Contudo, Varella ressalta que o estudo lida com médias, e existem variações individuais e pontos fora da curva. Exemplo disso é o caso da Bélgica, país que era liderado por uma mulher e que apresentava uma alta taxa de mortalidade por milhão de habitantes no momento da pesquisa.

Existem outras limitações no estudo, como a falta de representatividade feminina no âmbito político. Isso faz com que a diferença da média de casos fatais de Covid-19 entre países liderados por homens e países liderados por mulheres não atinja um nível estatisticamente significativo em alguns estudos, apesar da tendência estar na mesma direção. Além disso, existem poucos estudos psicológicos sobre mulheres líderes.

O pesquisador também ressalta que nada garante que a resposta dos países até então vai necessariamente se manter igual até o final da epidemia.

“No geral, concluímos que é provável que exista a diferença sexual na liderança pandêmica dado o alinhamento nos resultados da maioria dos estudos empíricos.
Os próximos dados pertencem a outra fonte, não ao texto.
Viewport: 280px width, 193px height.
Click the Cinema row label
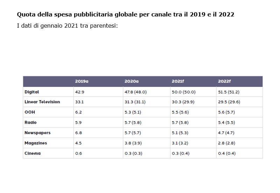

E como todo cientista, esperamos que os futuros estudos mais completos e abrangentes confirmem ou rejeitem nossa conclusão”, diz o pesquisador.

Varella acrescenta que os aspectos hormonais, evolutivos e psicológicos das diferenças sexuais não são os únicos fatores que influenciam na liderança pandêmica. Fatores biológicos e culturais se integram e se complementam em relação ao comportamento humano. O pesquisador enfatiza que reconhecer e ressaltar diferenças psicológicas evoluídas da nossa espécie não implica em julgamento de valor moral, não justificam desigualdade, nem opressão e preconceito, “da mesma forma, o sexo do presidente não serve de desculpa para que ele possa ter uma péssima condução da pandemia e sair impune”, conclui.